Waddesdon Manor, BuckinghamshireWhile planning permission is yet be granted, Buckinghamshire County Council hopes that building the incinerator would help them achieve UK and EU policy targets on landfill reduction. Buckinghamshire households produce about 270,000 tonnes of waste a year of which 41% is recycled. However as the area is expected to expand in population over the next decade, the County Council predict the amount of household waste will increase at a much greater rate than they can handle, even by introducing further recycling initiatives.

But UK Without Incinerators Network (UKWIN), an independent organisation representing action groups opposing the expansion of waste incineration, claim that the alternatives to incineration are “cheaper, quicker to implement and more flexible and are better for the environment”. UKWIN believes that resources would be better spent improving recycling and by providing a weekly separate food waste collection instead of burning our waste.

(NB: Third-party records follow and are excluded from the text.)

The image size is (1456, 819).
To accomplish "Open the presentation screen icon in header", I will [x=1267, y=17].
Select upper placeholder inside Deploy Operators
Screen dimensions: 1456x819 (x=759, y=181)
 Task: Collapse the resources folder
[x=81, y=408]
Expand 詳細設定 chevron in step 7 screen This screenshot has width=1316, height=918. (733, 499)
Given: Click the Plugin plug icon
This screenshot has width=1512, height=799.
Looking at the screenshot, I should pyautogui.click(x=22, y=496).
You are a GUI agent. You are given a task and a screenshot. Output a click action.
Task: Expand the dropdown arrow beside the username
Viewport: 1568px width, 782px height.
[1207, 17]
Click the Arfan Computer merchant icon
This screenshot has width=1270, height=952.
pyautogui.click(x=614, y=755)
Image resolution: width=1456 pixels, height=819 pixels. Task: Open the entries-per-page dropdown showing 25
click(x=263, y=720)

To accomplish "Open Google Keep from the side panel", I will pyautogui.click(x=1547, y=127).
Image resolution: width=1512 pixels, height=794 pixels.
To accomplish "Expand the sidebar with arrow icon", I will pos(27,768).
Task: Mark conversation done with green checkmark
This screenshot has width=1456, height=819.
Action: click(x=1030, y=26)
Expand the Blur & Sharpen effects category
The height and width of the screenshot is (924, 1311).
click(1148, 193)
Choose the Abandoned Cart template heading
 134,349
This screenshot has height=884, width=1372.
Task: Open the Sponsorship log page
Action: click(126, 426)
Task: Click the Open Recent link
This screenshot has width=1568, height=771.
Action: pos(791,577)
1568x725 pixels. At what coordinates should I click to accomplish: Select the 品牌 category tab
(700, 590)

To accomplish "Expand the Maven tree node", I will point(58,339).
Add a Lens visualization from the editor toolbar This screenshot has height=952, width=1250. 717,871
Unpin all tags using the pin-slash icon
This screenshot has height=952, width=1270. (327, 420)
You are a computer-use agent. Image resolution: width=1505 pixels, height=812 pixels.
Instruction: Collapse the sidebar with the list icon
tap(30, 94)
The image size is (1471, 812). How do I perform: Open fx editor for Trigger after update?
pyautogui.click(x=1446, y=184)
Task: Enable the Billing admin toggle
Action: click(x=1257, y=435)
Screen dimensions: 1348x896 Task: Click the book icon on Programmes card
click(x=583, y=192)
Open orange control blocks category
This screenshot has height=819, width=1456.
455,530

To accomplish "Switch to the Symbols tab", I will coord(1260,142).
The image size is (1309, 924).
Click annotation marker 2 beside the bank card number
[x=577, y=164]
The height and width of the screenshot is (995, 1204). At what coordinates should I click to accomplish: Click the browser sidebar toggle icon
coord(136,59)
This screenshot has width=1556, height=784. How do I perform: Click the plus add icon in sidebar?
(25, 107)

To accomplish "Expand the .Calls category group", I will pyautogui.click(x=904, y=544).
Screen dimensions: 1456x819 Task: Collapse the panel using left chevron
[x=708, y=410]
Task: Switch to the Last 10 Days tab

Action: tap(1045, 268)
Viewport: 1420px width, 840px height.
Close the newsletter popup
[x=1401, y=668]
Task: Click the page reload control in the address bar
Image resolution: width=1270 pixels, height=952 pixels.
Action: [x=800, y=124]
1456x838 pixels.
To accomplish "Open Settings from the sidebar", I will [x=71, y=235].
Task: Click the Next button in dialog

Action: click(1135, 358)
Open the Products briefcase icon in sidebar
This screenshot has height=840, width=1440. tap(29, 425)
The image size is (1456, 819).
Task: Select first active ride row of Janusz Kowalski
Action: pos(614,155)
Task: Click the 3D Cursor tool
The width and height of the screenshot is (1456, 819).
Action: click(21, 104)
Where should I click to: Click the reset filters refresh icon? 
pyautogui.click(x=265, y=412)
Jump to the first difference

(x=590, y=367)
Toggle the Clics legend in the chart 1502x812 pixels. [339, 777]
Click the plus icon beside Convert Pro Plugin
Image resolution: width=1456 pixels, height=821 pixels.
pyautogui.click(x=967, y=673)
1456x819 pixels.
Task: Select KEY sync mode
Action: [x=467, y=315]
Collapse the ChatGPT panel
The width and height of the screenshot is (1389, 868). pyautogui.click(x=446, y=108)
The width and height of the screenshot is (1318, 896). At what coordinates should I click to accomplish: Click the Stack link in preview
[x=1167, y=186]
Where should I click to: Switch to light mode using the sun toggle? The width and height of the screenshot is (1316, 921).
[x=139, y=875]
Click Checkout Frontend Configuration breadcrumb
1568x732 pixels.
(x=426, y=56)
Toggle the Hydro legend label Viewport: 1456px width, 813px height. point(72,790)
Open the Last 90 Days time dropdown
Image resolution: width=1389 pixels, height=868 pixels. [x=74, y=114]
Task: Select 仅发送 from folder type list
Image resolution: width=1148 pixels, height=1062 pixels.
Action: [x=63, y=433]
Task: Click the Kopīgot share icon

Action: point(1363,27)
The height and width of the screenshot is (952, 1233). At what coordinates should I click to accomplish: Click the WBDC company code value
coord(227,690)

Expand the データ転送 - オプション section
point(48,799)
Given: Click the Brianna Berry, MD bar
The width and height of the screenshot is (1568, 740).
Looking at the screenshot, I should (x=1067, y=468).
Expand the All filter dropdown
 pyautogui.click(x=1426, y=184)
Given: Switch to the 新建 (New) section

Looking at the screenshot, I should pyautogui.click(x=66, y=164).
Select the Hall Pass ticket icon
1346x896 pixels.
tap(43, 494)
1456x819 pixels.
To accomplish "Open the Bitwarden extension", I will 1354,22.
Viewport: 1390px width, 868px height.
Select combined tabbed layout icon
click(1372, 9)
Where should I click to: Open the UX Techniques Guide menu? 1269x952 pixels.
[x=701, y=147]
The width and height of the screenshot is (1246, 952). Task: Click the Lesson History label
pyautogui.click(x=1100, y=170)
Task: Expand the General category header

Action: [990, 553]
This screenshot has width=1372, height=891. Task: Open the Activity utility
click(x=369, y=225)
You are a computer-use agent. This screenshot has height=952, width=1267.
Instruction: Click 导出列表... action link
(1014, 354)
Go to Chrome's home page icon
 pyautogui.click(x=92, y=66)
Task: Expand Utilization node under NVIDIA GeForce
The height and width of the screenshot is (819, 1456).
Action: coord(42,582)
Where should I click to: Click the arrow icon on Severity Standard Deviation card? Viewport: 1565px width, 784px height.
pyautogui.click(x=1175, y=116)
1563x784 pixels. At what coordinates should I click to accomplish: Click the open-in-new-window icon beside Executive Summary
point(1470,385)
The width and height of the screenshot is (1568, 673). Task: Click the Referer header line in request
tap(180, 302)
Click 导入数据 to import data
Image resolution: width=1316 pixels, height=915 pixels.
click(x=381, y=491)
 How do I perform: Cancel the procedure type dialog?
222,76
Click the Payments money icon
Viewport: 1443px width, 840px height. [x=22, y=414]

Supporters of incinerators say that rubbish in landfill sites produces methane which contributes to greenhouses gases and subsequently climate change. But incinerators too play their part in adding to greenhouse gases. Despite the bonus of producing electricity from waste, the levels of CO2 they produce are far higher than those created by burning fossil fuels.

Health Fears

Perhaps the most contentious issue concerning incinerators is their impact on the health of people in surrounding areas. Studies conducted for the British Society for Ecological Medicine in 2008 show that there is a higher rate of adult and childhood cancer cases in areas around public waste incinerators. The report claims that “incinerator emissions are a major source” of compounds linked to cancer and hormone problems.

Renowned British pollution expert Dr Dick van Steenis, supports Stop Aylesbury Vale Incinerator (SAVI), the action group campaigning against the Edgecott incinerator plans. He says “incinerators cause a shortening of lifespan of up to 14 years by increasing a range of diseases especially heart attacks and cancers” according to a study conducted by Coventry University.

Whether incinerators are the way forward or not remains to be seen. But wide public opposition and damning facts about the impact these smouldering chimneys are having on national health leaves a burning question: to incinerate, or not to incinerate?